Sorry did I say that out loud? Sorry guys.
Wow. Strong words about The Pete. What’s he done to you?
He’s a poison, him and other fellow “hit makers”. Manufactured to the tits with nothing to show for it.
He’s got 22 number ones to show for it and about £30m in the bank. I think I’d gladly manufacture things to the tits if it got me that.
Naff off you whiffer. They did have their greasy paws over a few decent songs (see ‘You Spin me Round (Like a Record)) by Dead or Alive) but the most of it was awful. Take some berk everyone likes, put them in front of a microphone and autotune it until it bleeds.
Just for the record, can we clarify whether you’re referring to Kylie Minogue as a “berk”?
Yes. All of them. Her, Jason Donovan, Ricky Astley, Mel & Kim, Sonia.
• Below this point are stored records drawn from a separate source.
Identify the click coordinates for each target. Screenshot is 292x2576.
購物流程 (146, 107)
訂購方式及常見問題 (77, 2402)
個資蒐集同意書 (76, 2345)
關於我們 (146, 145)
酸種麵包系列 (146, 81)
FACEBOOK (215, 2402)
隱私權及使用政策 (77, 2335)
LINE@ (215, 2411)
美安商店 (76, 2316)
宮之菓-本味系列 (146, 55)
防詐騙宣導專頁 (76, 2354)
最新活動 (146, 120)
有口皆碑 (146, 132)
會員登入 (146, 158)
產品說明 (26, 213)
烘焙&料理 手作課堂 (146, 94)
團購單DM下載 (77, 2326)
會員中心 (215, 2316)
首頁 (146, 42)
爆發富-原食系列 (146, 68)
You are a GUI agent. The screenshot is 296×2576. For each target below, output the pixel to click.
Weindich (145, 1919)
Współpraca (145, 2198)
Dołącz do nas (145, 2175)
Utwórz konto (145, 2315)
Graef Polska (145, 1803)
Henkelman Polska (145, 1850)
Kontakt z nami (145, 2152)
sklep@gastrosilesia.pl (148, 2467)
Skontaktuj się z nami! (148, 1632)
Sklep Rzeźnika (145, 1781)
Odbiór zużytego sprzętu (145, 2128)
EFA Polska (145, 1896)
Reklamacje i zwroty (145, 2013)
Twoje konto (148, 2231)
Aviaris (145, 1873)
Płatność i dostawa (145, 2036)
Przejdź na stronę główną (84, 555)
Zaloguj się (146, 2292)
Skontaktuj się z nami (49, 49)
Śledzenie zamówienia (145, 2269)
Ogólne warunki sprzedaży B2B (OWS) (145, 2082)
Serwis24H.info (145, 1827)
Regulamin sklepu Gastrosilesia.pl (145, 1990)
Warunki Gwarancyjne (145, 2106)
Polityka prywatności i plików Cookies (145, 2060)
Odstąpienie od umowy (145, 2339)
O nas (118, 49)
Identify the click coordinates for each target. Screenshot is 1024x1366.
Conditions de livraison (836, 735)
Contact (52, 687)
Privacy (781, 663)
The lot. All wrapped up in a turd-coloured bow.
So what you’re saying is, he’s a tremendously talented producer if he can take berks and turn them into pop stars, again and again?
He’s got something going if he can magically turn human waste into pop stars, yes, but I’d sooner cut off my arms and throw them to tigers than give him any further praise.
Fair enough. If it puts your mind at ease, that’s not a choice I’m going to ask you to make. What I think I will do, though, is ask you which of the numerous pop stars on this incredible hit record you most value and admire. You must – that’s MUST – choose one.
Erasure. I most value and admire Erasure because during the early part of their career they made a lot of excellent singles.
Good choice. I’m going to say Lisa Stansfield, because she used to wear an eye patch, like a pirate, and that’s a lot of fun.
… did she? Wasn’t that Gabrielle or did they both corner the market in eye patch-wearing pop chanteuses?
You’re right. That was Gabrielle. I’ve gone right off Stansfield now.
I’m sure I could knock up a picture of wor Lisa with an ocular patch. She would look right at home with it.
Don’t let a patchless Stansfield put you off, mate.
I’ve now seen your knocked up Stansfield and I am very pleased with the results. You’ve shown us all what we’re missing.
Thank you. And, you’re welcome.
Have you gone right back on Stansfield then because of my knocked up picture?
Is Lisa Stansfield expecting Ian’s child? He (Ian) still seems comfortable with you going right back on her, so they must have a pretty open relationship.
I’m right back on her, yes, but not to the extent that I want her to bear my progeny. Just enough to have a good time.
You should carry on having a good time with Lisa Stansfield, for as long as you can, mate. Once my art exhibition ‘Stansfield in Stripes’ comes out everyone will want a piece of her so take what you can.